I remember posting a thread concerning one of my pictures and the lack of detail even though I integrated 4 hours. The object was very faint, but I thought my integration should've showed more detail than it did. 

I was informed by wimvb that my exposures (60s) weren't long enough to do the object justice. The one who explained it to me said that the reasoning for longer exposures making a difference is the amount of signal vs the amount of noise.

If I recall correctly, he gave this example:

Consider a REALLY faint object. It gives you roughly 1 photon (1 signal electron) per minute. At the same time, your cameras read noise will contribute 1 electron. It doesn't matter how many frames you take, your signal will remain 1 because stacking doesn't boost signal, it justs removes noise. SNR = 1.
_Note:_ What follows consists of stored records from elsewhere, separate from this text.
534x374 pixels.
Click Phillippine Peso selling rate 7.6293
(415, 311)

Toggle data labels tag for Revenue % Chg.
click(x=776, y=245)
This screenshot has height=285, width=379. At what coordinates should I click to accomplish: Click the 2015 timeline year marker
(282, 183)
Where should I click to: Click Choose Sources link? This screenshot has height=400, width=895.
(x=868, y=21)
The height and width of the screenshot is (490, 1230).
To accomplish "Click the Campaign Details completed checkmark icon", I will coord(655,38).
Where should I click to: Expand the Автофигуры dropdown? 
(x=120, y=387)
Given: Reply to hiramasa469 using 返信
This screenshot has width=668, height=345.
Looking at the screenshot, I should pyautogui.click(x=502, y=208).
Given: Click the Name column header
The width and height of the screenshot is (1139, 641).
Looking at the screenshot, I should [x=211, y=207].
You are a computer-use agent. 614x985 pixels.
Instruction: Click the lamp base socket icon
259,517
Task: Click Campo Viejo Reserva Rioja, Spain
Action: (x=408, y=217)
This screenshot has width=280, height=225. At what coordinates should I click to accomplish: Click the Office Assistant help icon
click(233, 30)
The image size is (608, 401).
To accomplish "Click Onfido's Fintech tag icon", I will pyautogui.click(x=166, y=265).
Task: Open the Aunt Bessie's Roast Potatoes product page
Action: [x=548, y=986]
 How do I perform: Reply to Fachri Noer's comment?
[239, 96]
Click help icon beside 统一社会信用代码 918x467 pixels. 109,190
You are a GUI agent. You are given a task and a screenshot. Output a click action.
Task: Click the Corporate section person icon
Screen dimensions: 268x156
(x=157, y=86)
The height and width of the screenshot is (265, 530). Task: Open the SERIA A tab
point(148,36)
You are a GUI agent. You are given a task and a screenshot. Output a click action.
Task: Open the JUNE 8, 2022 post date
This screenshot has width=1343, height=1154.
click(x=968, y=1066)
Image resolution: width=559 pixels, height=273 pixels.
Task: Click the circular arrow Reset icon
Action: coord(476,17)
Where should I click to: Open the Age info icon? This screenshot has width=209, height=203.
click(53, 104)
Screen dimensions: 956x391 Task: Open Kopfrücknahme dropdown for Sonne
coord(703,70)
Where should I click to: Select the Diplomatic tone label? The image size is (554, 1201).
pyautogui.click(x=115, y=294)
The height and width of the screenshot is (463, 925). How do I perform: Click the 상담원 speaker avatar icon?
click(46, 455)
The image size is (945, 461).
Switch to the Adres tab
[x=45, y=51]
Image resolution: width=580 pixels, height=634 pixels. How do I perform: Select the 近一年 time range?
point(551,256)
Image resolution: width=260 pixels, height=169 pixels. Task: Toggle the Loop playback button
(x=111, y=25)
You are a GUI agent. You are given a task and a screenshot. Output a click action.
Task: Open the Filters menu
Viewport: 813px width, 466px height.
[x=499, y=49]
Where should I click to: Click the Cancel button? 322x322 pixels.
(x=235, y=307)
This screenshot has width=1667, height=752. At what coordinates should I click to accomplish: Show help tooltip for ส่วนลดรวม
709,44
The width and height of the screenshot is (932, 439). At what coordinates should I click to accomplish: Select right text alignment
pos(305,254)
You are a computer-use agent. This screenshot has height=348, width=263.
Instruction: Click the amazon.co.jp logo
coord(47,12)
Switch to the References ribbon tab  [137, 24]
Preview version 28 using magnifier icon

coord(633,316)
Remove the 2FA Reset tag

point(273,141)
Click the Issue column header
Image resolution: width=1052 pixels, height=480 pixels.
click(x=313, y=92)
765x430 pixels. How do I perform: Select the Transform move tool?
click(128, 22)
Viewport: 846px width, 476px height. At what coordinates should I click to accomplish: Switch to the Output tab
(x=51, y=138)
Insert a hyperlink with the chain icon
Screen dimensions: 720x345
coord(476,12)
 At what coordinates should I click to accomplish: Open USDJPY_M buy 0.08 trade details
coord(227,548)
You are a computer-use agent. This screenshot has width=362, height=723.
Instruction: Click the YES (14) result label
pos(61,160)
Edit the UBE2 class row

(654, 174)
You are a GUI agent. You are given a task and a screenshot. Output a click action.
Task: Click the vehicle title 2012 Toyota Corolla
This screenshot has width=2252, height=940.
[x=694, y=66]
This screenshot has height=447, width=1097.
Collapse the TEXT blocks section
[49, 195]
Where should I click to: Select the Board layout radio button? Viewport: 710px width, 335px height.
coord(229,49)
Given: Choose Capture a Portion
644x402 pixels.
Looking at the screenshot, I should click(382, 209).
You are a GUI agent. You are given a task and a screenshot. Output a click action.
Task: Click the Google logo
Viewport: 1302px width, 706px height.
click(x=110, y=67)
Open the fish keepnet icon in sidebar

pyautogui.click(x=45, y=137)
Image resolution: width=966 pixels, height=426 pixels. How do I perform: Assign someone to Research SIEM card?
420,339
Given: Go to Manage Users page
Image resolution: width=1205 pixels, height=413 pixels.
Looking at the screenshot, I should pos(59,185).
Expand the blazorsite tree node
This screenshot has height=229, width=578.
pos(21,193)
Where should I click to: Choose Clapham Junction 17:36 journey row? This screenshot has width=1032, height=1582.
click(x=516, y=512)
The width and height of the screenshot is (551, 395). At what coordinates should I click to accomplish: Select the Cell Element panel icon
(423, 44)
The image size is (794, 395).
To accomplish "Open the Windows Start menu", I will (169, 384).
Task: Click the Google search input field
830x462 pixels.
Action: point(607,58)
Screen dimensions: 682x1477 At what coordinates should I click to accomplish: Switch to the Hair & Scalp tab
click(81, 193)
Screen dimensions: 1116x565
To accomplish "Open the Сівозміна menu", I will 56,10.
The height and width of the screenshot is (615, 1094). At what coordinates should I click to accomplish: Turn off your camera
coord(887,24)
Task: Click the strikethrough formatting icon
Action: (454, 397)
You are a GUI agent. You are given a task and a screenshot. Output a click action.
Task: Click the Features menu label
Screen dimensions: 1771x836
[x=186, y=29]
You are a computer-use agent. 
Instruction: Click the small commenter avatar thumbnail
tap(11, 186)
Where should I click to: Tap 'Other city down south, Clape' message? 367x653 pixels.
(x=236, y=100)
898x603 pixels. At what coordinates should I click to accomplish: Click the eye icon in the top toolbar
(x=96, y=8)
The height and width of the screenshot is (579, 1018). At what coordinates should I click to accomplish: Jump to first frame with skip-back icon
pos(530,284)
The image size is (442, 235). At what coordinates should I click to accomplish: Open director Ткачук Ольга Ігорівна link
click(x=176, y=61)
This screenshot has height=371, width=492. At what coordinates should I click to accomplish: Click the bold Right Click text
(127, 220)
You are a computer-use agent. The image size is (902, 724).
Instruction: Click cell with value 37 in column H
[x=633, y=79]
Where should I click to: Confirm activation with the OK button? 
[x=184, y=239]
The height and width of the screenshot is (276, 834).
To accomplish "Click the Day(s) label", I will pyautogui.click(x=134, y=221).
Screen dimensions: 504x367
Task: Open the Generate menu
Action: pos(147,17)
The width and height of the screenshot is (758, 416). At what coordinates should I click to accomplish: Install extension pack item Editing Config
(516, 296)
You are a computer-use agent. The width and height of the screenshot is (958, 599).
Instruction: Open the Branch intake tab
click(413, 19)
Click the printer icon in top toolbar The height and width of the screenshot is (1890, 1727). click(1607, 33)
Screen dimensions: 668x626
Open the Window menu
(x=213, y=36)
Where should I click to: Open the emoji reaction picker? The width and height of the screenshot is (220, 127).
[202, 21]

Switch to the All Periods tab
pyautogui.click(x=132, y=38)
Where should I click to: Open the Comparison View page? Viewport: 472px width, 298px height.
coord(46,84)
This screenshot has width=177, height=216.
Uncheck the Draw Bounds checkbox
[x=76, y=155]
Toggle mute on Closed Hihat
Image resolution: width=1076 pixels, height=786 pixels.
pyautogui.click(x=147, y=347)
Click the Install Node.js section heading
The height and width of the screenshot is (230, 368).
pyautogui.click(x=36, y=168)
Now consider you are imagin that same object with 10 minute exposures. Your capturing 10 signal electrons/photons and 1 read noise electron. SNR = 10.

Longer exposures give you more signal, and more of them give you less noise. The combination of long exposures and lots of them give you a really good SNR.

So in that regard, an alt/az mount user is limited. They can always remove more noise, but can never boost their signal much without field rotation. That doesn't mean they can't produce wonderful images - they certainly can. They are just limited to bright-ish targets. 

That's a good easy to understand example and my thoughts exactly , thanks

Nige.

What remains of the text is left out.